Hollus’s eyes looked at each other — an expression of surprise? “We Forhilnors are not greatly advanced beyond your race — perhaps a century at most; certainly no more than that. I expect that within a few decades your physicists will make the breakthrough that will allow you to use fusion to economically accelerate ships to within a tiny fraction of the speed of light.”
“Really? Wow. But — but how old is Beta Hydri?” It would be quite a coincidence if it were the same age as Earth’s sun.
“About 2.6 billion Earth years.”
“A little over half as old as Sol.”
“Sol?” said Hollus’s left mouth.
“That’s what we call our sun, when we want to distinguish it from other stars,” I said. “But if Beta Hydri is that young, I’m surprised that you have any vertebrates on your world, let alone any intelligent life.”
Hollus considered this. “When did life first emerge on Earth?”
“We certainly had life by 3.8 billion years ago — there are fossils that old — and it may have been here as far back as four billion years ago.”
The alien sounded incredulous. “And the first animals with spinal columns appeared just half a billion years ago, no? So it took perhaps as much as 3.5 billion years to go from the origin of life to the first vertebrates?” He bobbed his torso. “Life originated on my world when it was 350 million years old, and vertebrates appeared just 1.8 billion years later.”
“I wonder why it took so much longer here?”
“As I told you,” said Hollus, “the development of life on both our worlds was manipulated by God. Perhaps his or her goal was to have multiple sapient lifeforms emerge simultaneously.”
“Ah,” I said dubiously.
“But, even were that not true,” said Hollus, “there is another reason for all space-faring races to be comparably advanced.”
Something was tickling at the back of my mind, something I’d once seen Carl Sagan explain on TV: the Drake equation. It had several terms, including the rate of star formation, the fraction of stars that might have planets, and so on.
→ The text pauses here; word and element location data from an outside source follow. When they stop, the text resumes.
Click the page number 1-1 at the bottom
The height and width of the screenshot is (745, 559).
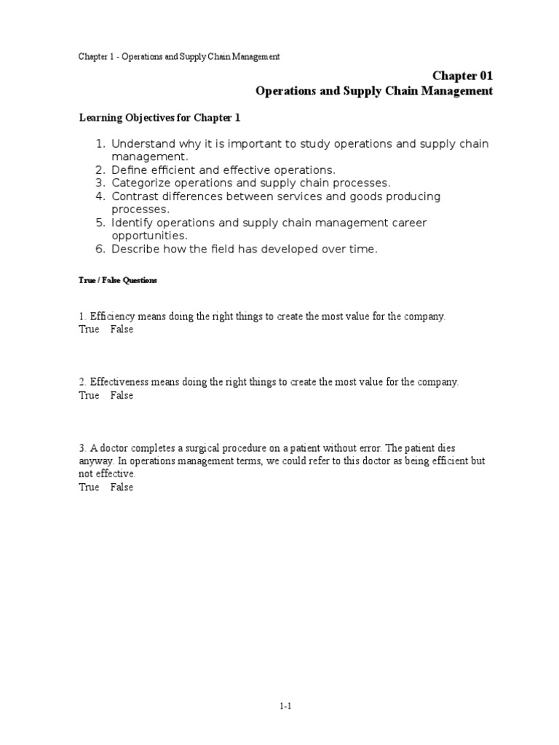(285, 705)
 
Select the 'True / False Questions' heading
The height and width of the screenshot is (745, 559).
(117, 280)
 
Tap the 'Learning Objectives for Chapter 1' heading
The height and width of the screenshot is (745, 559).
(159, 117)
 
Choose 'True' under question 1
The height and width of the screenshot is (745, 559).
(89, 330)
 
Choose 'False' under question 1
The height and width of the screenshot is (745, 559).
(122, 330)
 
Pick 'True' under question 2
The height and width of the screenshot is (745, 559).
(89, 396)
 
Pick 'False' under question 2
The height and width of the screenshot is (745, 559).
(122, 396)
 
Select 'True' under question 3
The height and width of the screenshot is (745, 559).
(89, 487)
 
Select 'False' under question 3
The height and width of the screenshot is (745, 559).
(122, 487)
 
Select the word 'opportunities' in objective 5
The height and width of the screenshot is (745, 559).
(149, 236)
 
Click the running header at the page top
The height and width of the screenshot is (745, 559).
(179, 56)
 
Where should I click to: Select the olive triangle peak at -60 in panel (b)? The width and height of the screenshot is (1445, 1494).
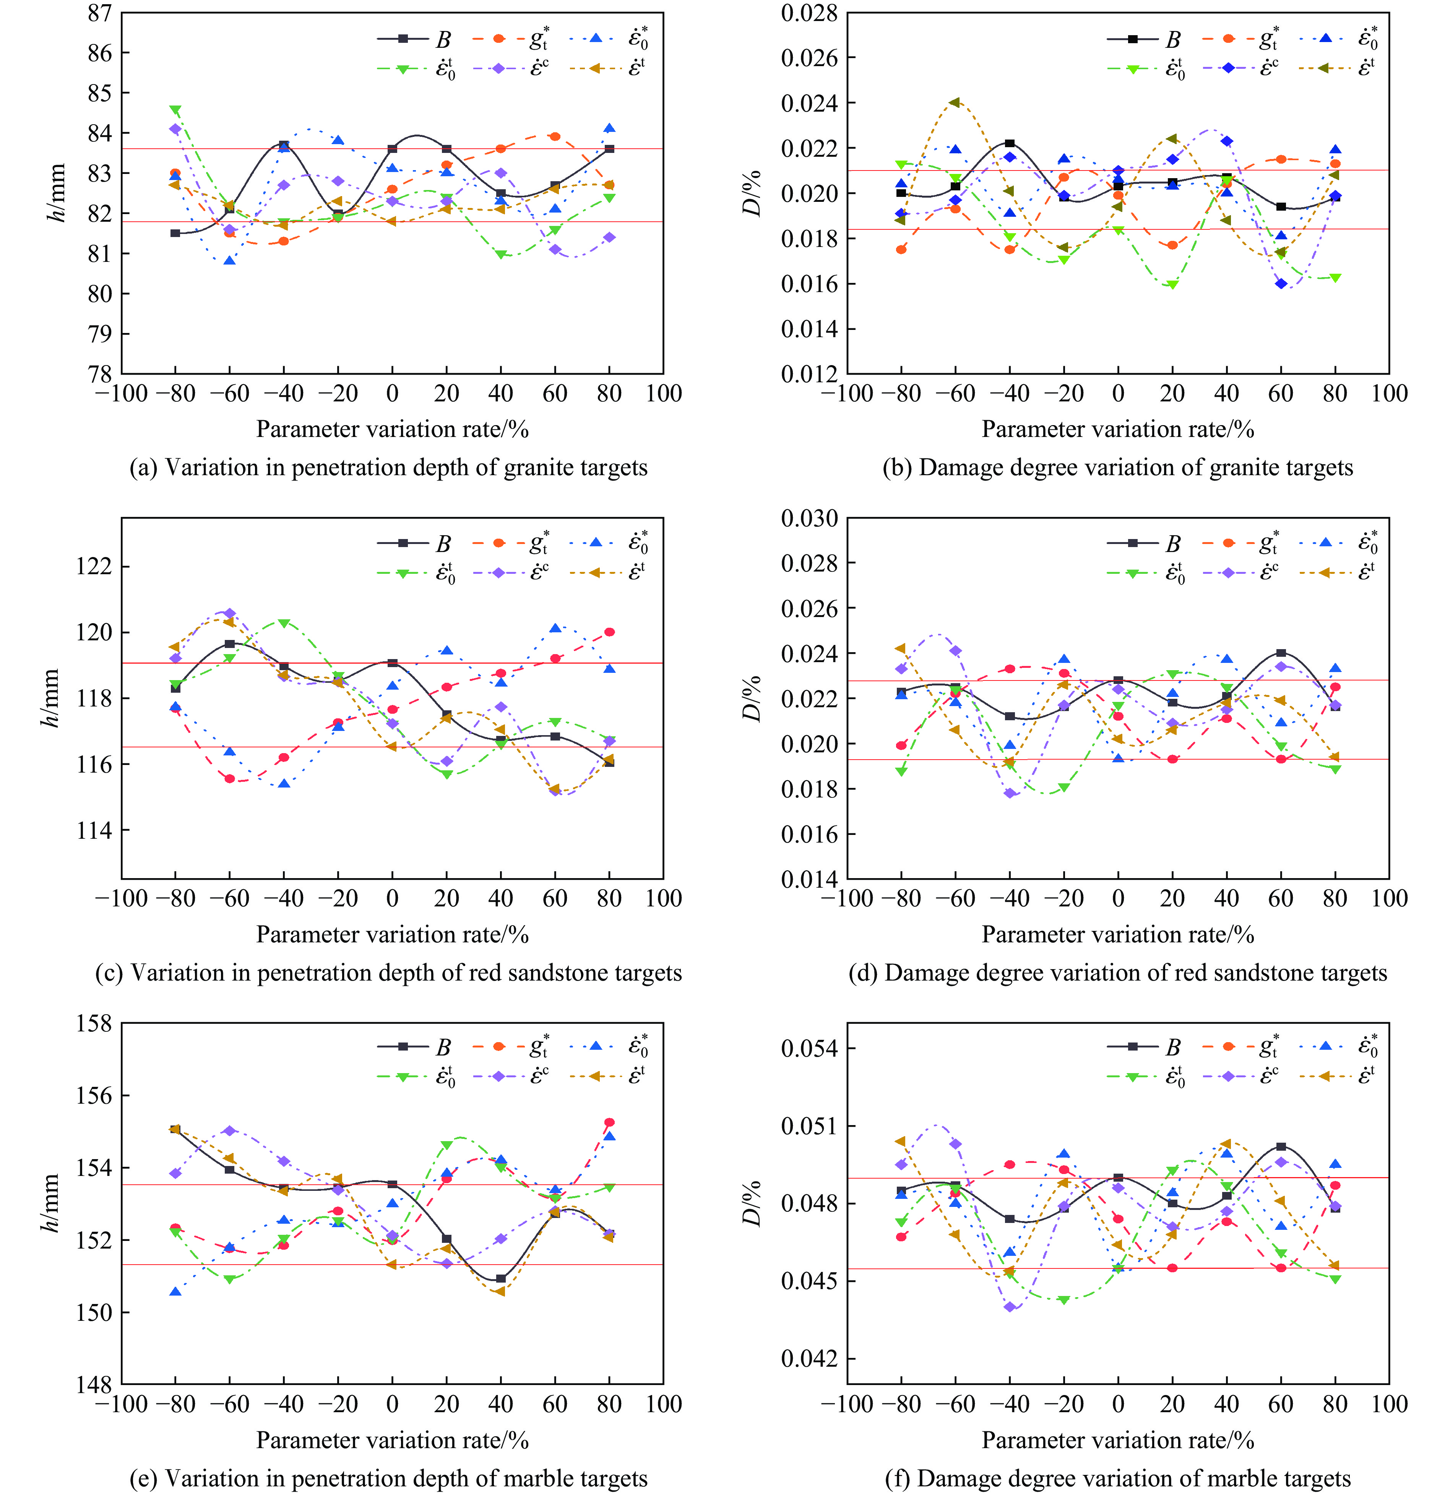tap(955, 102)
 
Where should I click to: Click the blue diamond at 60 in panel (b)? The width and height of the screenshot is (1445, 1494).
tap(1281, 284)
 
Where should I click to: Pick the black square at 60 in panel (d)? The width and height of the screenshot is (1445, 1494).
tap(1281, 653)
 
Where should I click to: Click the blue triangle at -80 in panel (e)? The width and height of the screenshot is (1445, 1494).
tap(175, 1291)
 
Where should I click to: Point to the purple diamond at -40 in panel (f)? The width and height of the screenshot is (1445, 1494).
tap(1010, 1307)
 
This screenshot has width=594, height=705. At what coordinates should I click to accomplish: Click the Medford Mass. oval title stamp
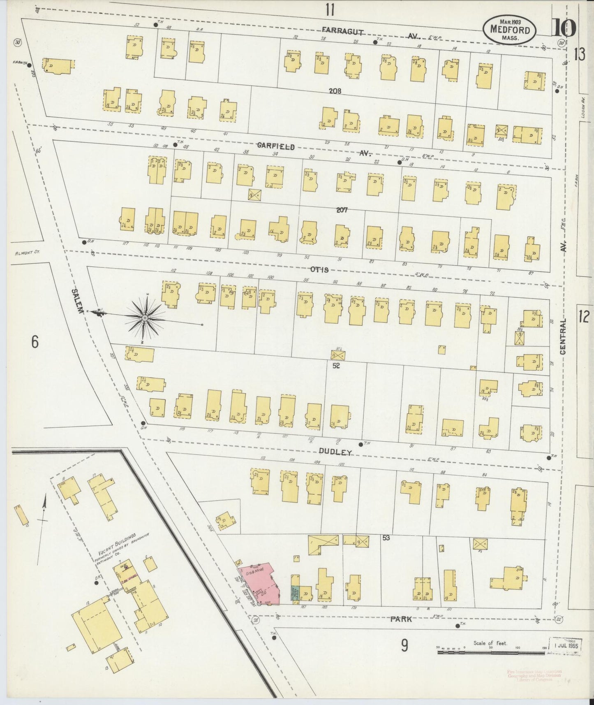(x=509, y=29)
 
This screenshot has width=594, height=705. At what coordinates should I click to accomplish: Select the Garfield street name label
(x=276, y=146)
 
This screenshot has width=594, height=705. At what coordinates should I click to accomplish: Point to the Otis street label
(x=319, y=270)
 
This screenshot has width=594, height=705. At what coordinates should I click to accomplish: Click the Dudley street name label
(x=335, y=452)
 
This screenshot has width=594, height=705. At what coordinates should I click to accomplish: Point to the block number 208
(x=335, y=91)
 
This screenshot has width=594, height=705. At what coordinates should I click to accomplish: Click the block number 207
(x=342, y=210)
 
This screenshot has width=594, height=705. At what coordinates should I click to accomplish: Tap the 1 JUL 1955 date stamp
(x=565, y=646)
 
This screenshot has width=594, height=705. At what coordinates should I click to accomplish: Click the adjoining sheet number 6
(x=35, y=341)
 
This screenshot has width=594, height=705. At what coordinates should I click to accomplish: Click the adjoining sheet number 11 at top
(x=330, y=9)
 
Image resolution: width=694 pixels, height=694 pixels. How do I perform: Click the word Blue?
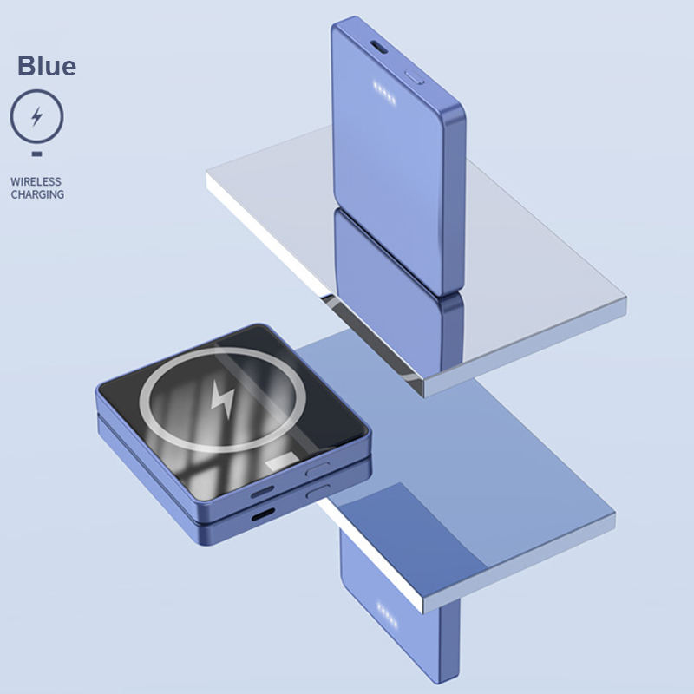coord(47,65)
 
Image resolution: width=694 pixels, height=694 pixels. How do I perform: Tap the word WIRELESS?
coord(36,182)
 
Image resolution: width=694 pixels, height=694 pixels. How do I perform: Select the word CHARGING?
coord(37,195)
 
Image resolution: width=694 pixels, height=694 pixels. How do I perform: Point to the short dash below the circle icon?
coord(36,154)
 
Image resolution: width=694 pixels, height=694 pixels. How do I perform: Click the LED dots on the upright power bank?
coord(383,91)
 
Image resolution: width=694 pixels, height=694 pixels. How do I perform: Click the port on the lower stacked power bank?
coord(260,514)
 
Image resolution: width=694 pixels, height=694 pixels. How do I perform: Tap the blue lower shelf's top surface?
coord(486,451)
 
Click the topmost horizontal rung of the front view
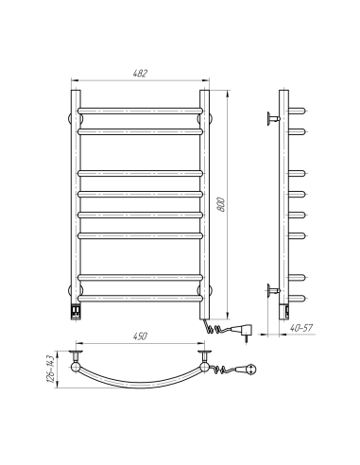[140, 112]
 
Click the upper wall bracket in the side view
[273, 118]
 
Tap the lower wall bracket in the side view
[273, 288]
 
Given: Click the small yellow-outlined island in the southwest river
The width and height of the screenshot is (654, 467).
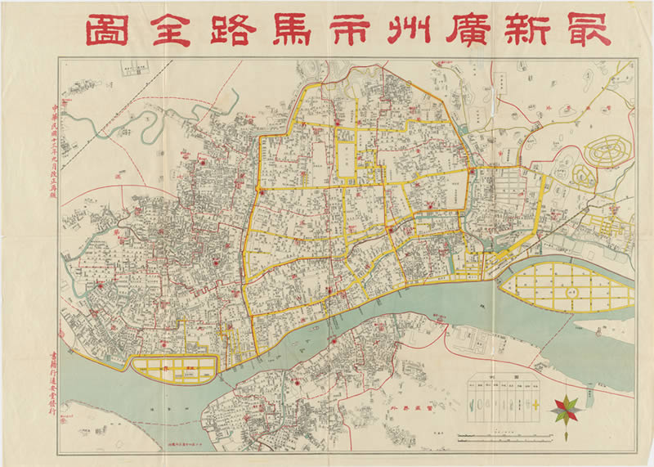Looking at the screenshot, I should [176, 370].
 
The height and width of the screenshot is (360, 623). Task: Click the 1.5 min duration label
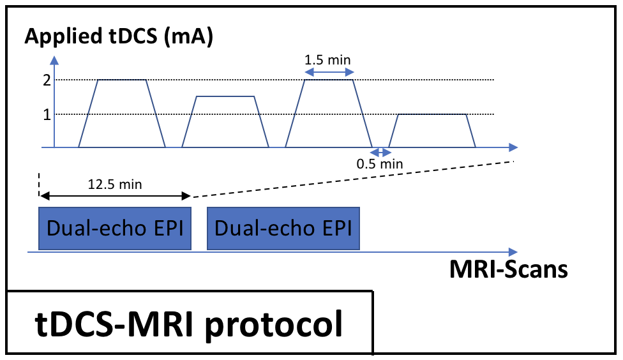[328, 60]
By multiplying all the terms together, you were supposed to be able to guesstimate the number of intelligent civilizations that might currently exist in the Milky Way. I can’t remember all the terms, but I do remember the final one — because it chilled me when Sagan discussed it.
The final term was the lifetime of a technological civilization: the number of years between the development of radio broadcasting and the extinction of the race. Humans had first started broadcasting in earnest in the 1920s; if the Cold War had turned hot, our tenure as a technological species might have been as little as thirty years.
“You mean the lifetime of a civilization?” I said. “The span before it blows itself up?”
“That is one possibility, I suppose,” said Hollus. “Certainly, my own race had a difficult time learning to use nuclear power wisely.” The alien paused. “I am given to understand that many humans suffer from mental problems.”
I was startled by the apparent change of topic. “Umm, yes. I suppose that’s true.”